Hansen and Olson says they’re noticing kids are being exposed to porn at very young ages, around 4 or 5 years-old. They say a child can develop unrealistic and dangerous ideas about intimate relationships by being exposed to violent, graphic porn.
“We know that it’s probably multi-factorial. I think there are lots of things that contribute to this, but that is the question; How are we, as a society, failing in such a way that we have 11, 12, and 14-year-old boys, primarily, committing violent sexual assaults?” Hansen said.
And:
She says pornography doesn’t play a part in most MOCSA cases, but she sees it playing more of a role.

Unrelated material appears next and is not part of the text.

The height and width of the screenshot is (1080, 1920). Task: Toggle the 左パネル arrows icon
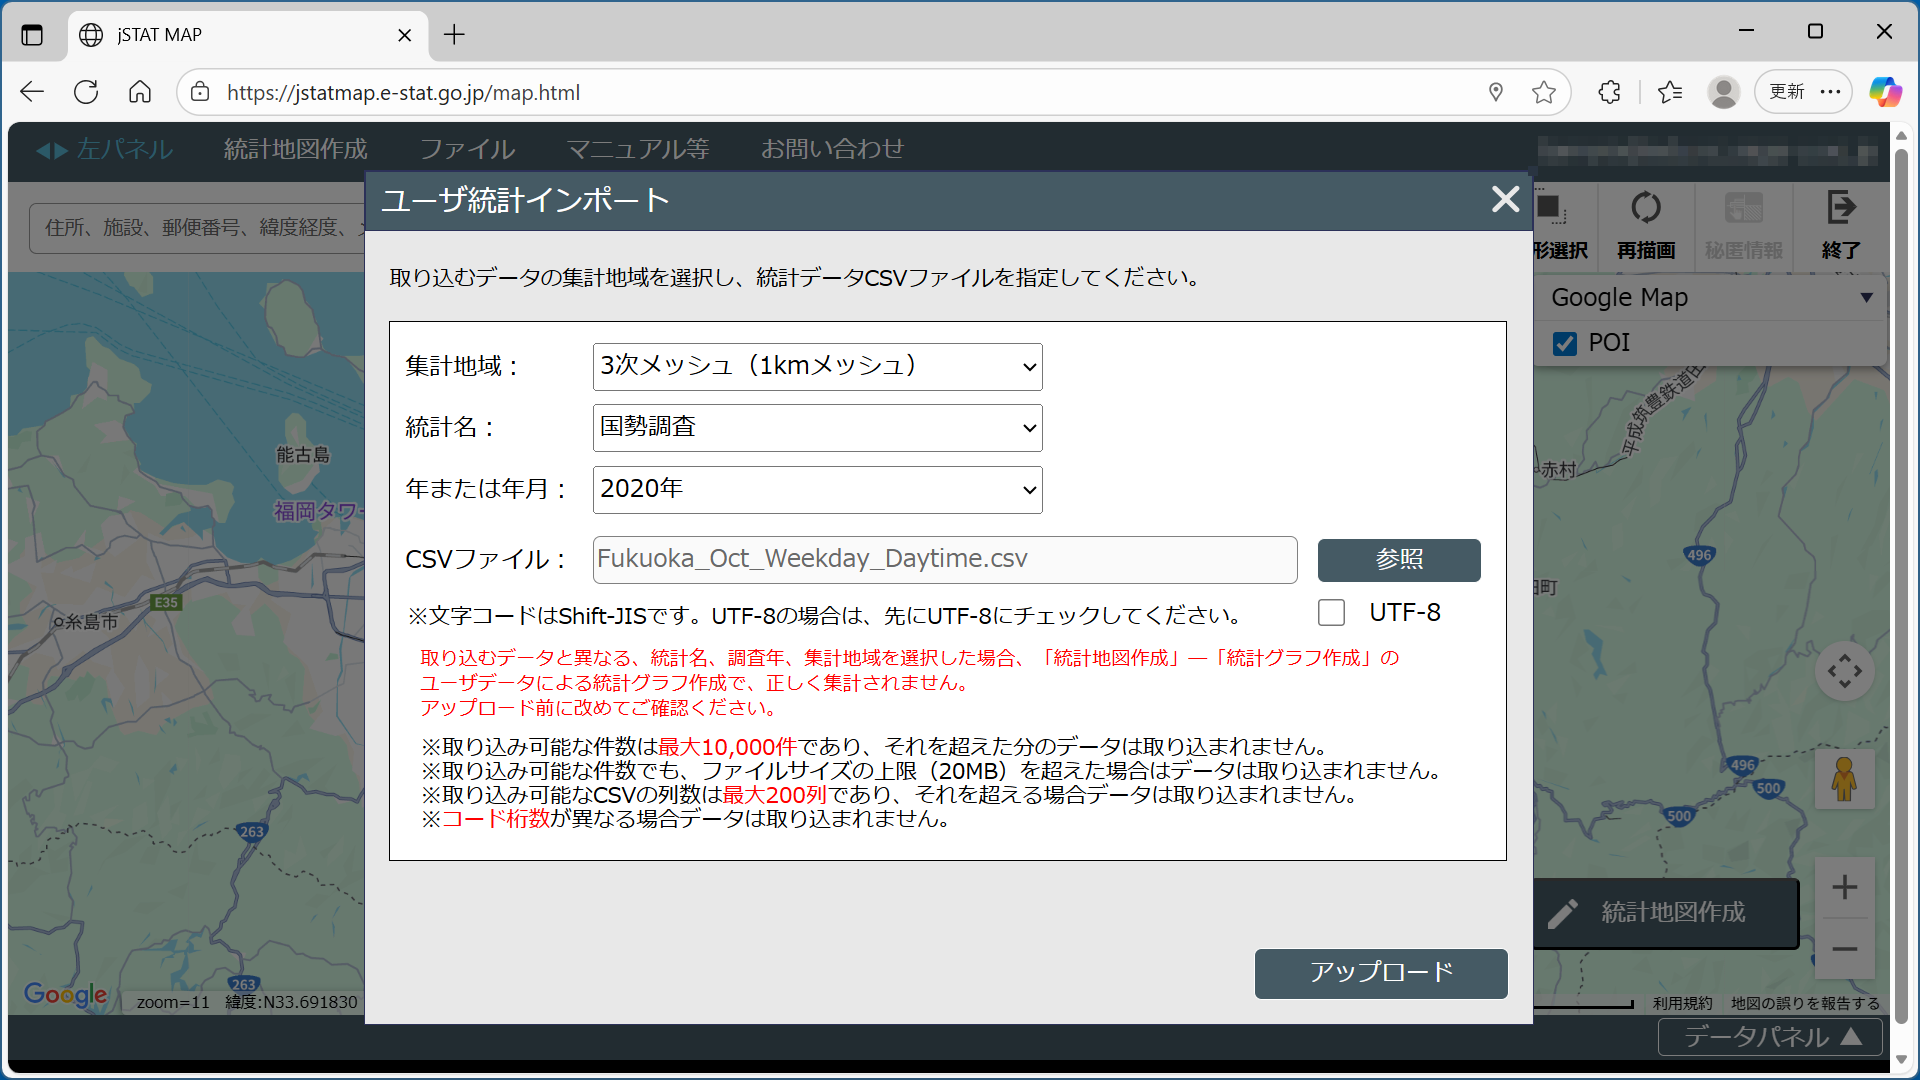pyautogui.click(x=52, y=150)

“Pornography is different today than it used to be. So, 80 percent of the 15 most-viewed films portray women being hit, spit on, kicked, called degrading names. The kinds of behaviors we wouldn’t want our children, or anyone, to act in. Pornography has become more violent,” said McCreary.
The problem is that even if you refuse to let your kids have a smartphone and unmonitored Internet access, many other parents aren’t as scrupulous. It’s a nightmare. How is a mother or father supposed to know if the children their little ones are playing with have been exposed to violent pornography, and are a danger to other children?
What a world we have built for our children. My God.